Tuesday, October 14, 2014

SAD

I don’t know about you, but it happens to me every year, at just about the same time: around
now. Suddenly one afternoon I notice that the shadows are getting a little longer a little earlier in the day. When I wake up it’s darker out than it has been. Worst of all, the news guy on the local NPR station starts telling me when the sun will rise and set, including how many minutes less daylight we’ll be having that day, which drives me crazy.

Eventually the temperature goes down and stays down, a sure sign that autumn is here and
winter won’t be far behind. (Although at present the temperatures have been fairly mild, save at night when they tend to drop into the 40’s and 50’s – temps which will, soon enough, seem positively balmy.)

All of this, of course, heralds the onset of that curious malady known as SAD – Seasonal
Affective Disorder – in which one’s overall mood takes a nose dive, a general sense of ennui sets in and you don’t even want to get out of bed, much less get dressed and venture out. At least that’s how it is for me. Mind you, I can experience the old ennui at any time of the year, and I am not one to bound out of bed with a song in my heart and a smile on my lips. Getting up in the a.m. can be a challenge. It just seems tougher as the days grow shorter.

But there is something about this particular time of year that brings out a little melancholy.
Eventually you almost get used to the light fading before you leave the office, the need for
sweaters and down coats and gloves, all the bulky accoutrements of winter, and eventually the sinking feeling that it will never end: the snow, the cold, the SADness.

Some do manage to get away to some Caribbean hot spot for a week or so in the middle of it all, or go on a cruise, leaving me sad and a little jealous. But that doesn’t last long.

One thing that’s become true for me as I get older is the inescapable fact that time seems to be rushing by. It doesn’t seem that long ago that we were getting ramped up for summertime – and look where we are now, going home in the dark and anticipating The Holidays. Already!

So my heart takes a little comfort in the fact that this too shall pass and soon enough we’ll be anticipating the first stirrings of spring. Just a little something to contemplate as the season of SAD approaches.

Monday, August 4, 2014

An Evening with Leslie Jordan



We recently made a trip to New Hope, PA, to the Rrazz Room supper club, to see Leslie Jordan’s one-man show “Show Pony”. Jordan is, of course, best known for his role as Beverly Leslie on TV’s “Will and Grace”, as well as the film “Sordid Lives” in which he plays Earl “Brother Boy” Ingram,  a mental patient  who’s convinced he’s Tammy Wynette. He makes his entrance in a clown’s outfit, complete with enormous yellow shoes, a red fright wig and the requisite red nose. The outfit comes off early in the show, but it serves to underscore the putative theme of “poor, sad clown”. (That and the loop of circus music that played pre-show and all through dinner.)

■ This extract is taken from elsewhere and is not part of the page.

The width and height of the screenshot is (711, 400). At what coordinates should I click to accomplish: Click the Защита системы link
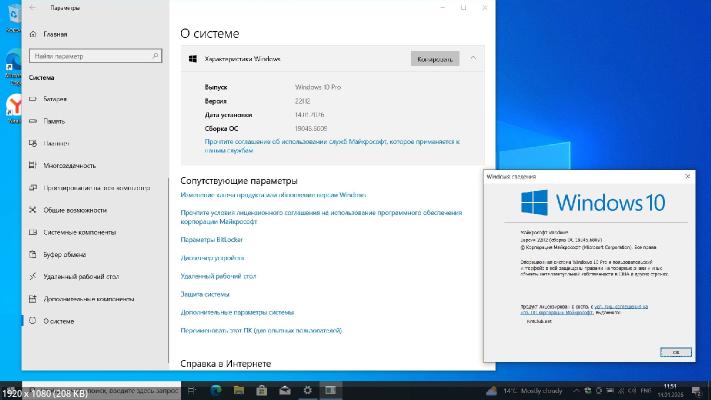pyautogui.click(x=205, y=294)
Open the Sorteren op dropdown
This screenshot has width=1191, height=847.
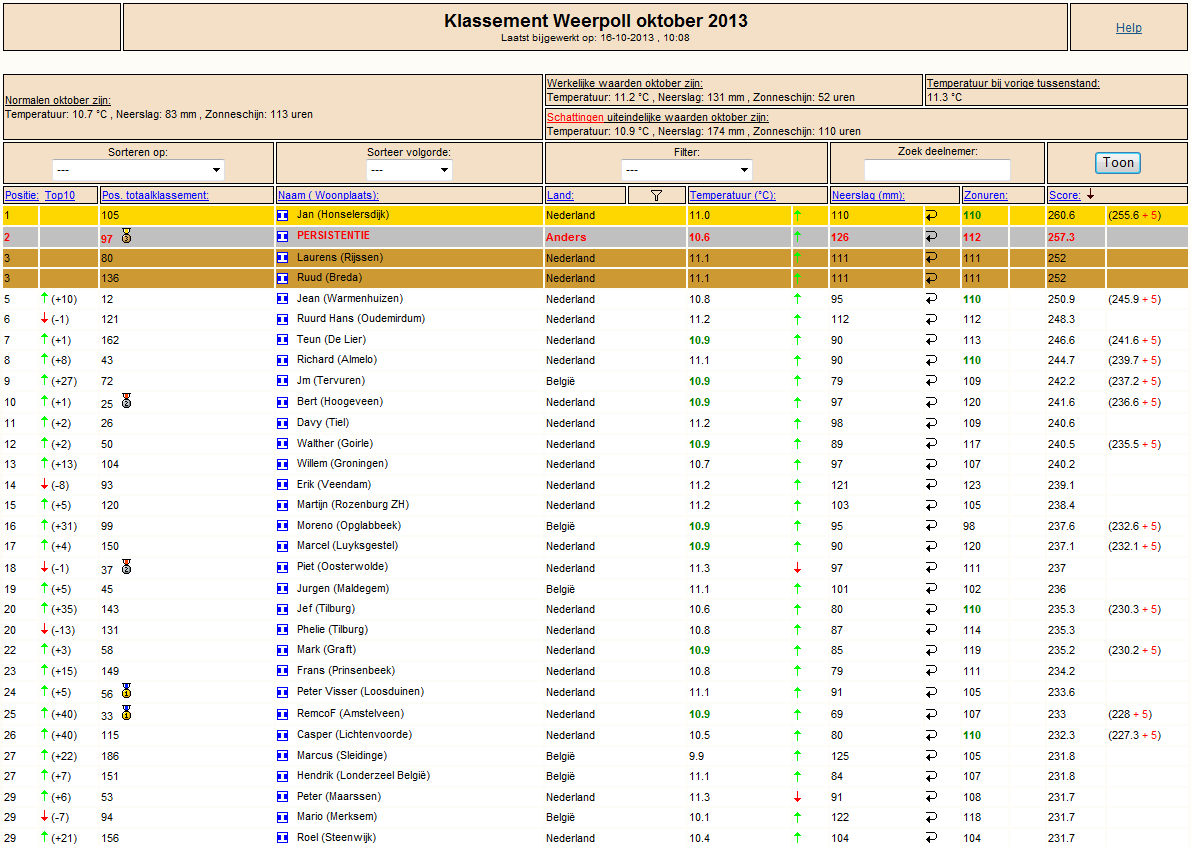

To say Jordan’s life has been interesting is to understate the case. Sober by his own admission for something like 17 years, it’s been the proverbial roller coaster. While the show chronicles his fascination and disastrous relationships with otherwise “straight” young men, it’s not as comprehensively autobiographical as the other show of his, “Like a Dog on Linoleum”, which I saw some years back. Still, it does give the audience a glimpse into his background in the South, his relationship with his parents, his early school days and anecdotes about his life in show business.

Jordan was born in Chattanooga, TN to devoutly Christian parents. His father was a lieutenant colonel in the Army who died when Jordan was still a child. For years he thought his father was ashamed of him and didn’t love him, until his mother told him of the Christmas eve, when Jordan was three, that his daddy spent scouring Chattanooga for the bride doll Jordan had pleaded for from Santa. His mother, proud of her son’s success, nevertheless wonders why he has to air his dirty laundry in public. “Why,” she asks, “can’t you just whisper it to a therapist?” His fascination with straight men began early, in junior high, with his attraction to a 19 year-old janitor named Elrod. Pulling no punches, he describes this first “relationship” in hilarious, if intimate, detail.

There are several of these relationships with straight men that Jordan goes through, keeping us laughing all the while. (And “ooh-ing” and “aah-ing” with the reveal of each of the mens’ portraits, larger than life size, as though to prove they were all real.) Still, there was an undercurrent of regret there, over the fact that he’s apparently not been able to maintain a true relationship with a gay man for all these years. A touch of wistfulness crept in at a couple of points, not enough to bring the show to a melodramatic halt; just enough to let us know that the poor, sad clown is, in fact, flesh-and-blood.

By the way, the club itself is a very nice, very intimate venue where there’s a constant stream of cabaret acts week after week. The food was fine, if a bit pricey, as was the service. Depending on the headliner we might just go back.